» Stated task:
Copy out every line of the records below that contains the string "computer". Case counts.

» Data supplied:
☆ ☆ ☆ ☆ ☆

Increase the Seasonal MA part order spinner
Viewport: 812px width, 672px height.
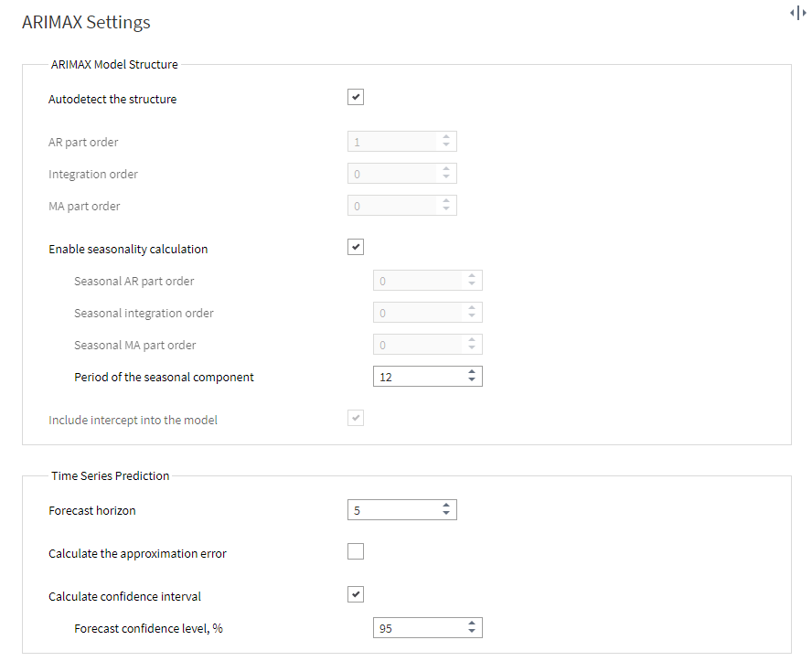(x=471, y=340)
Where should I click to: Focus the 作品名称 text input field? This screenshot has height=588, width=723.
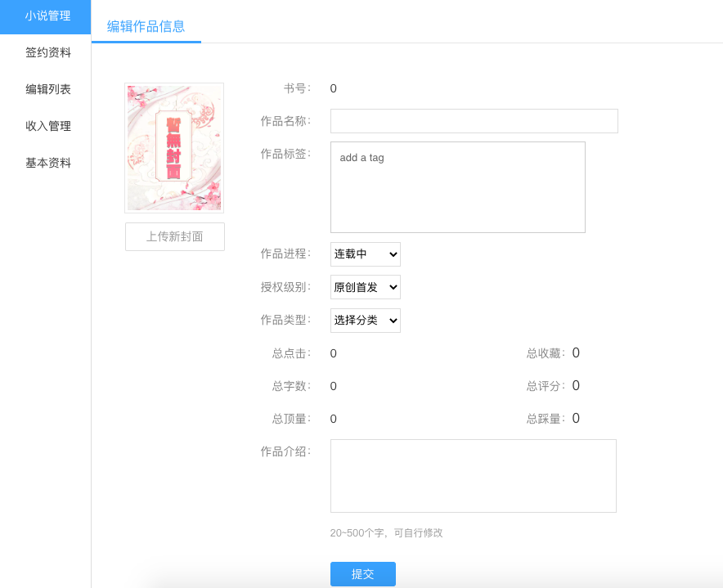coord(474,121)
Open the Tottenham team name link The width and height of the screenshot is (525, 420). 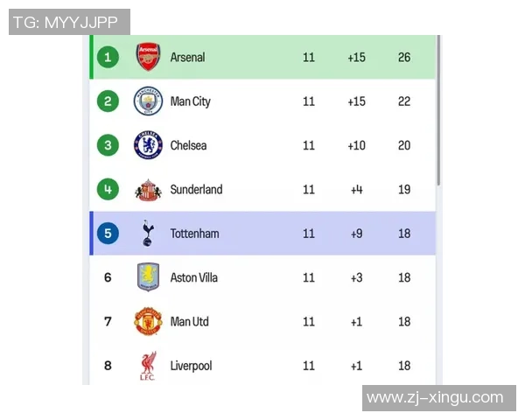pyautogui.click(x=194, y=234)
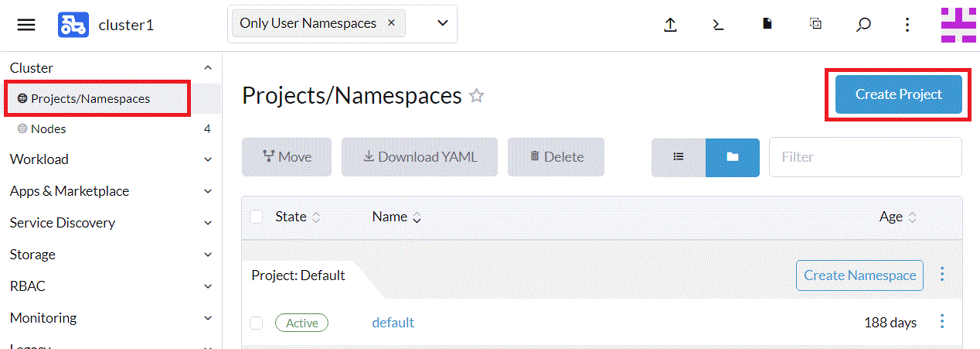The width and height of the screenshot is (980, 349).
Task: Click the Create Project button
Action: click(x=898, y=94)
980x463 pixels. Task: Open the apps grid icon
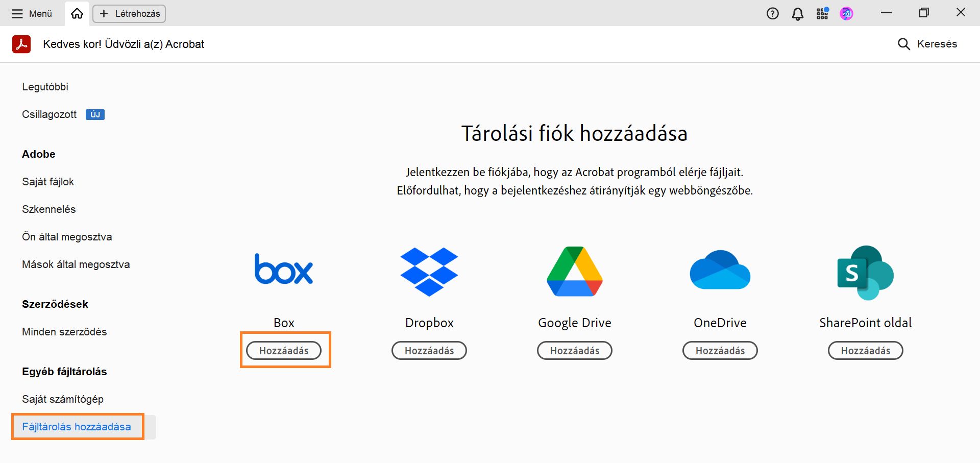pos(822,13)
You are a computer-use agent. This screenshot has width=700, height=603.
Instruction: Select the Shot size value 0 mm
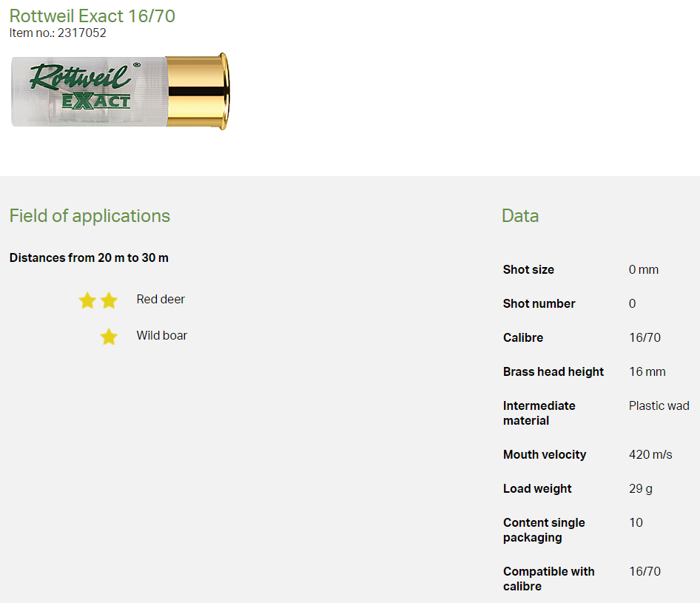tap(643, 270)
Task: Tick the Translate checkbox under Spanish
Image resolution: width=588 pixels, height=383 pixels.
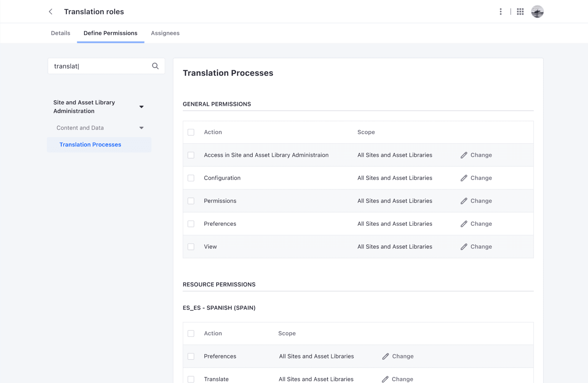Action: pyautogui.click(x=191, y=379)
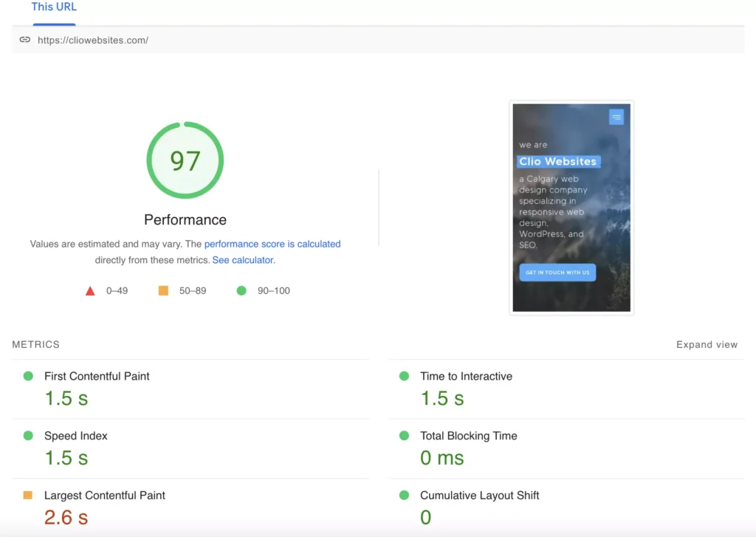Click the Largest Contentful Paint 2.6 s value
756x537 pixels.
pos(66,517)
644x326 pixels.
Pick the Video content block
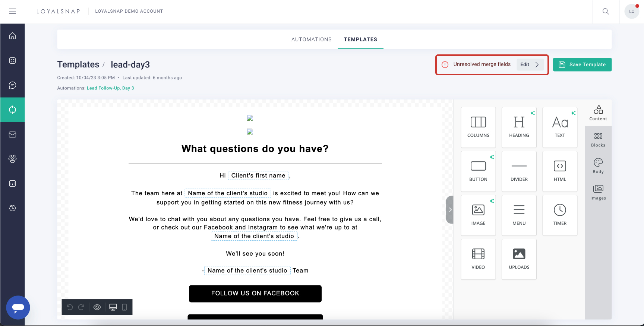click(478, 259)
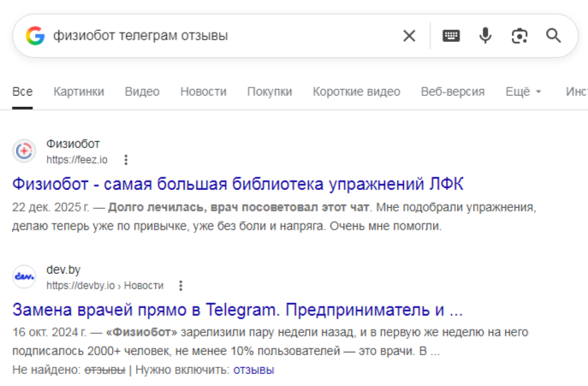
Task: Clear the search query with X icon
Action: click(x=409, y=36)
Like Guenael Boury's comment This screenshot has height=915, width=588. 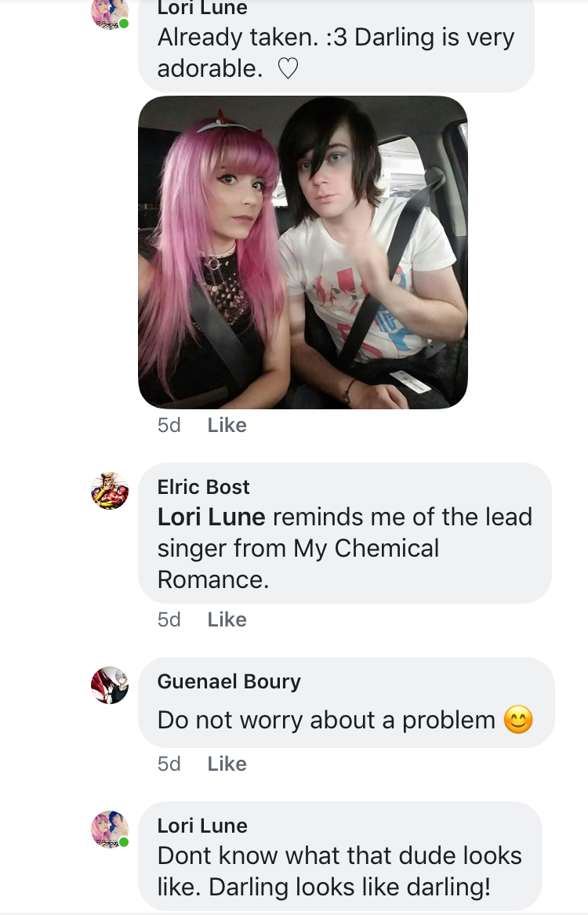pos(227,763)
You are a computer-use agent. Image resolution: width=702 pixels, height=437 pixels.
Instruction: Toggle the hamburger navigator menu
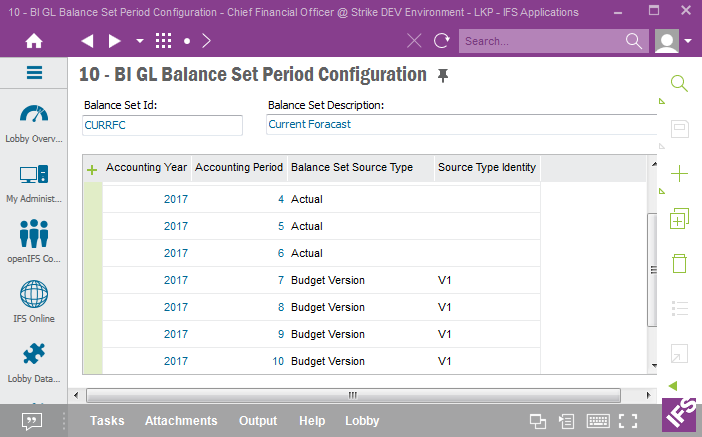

☆ ☆ ☆ ☆ ☆

» Completed exercise:
You are a computer-use agent. This screenshot has width=700, height=603.
You are a computer-use agent. Image resolution: width=702 pixels, height=437 pixels.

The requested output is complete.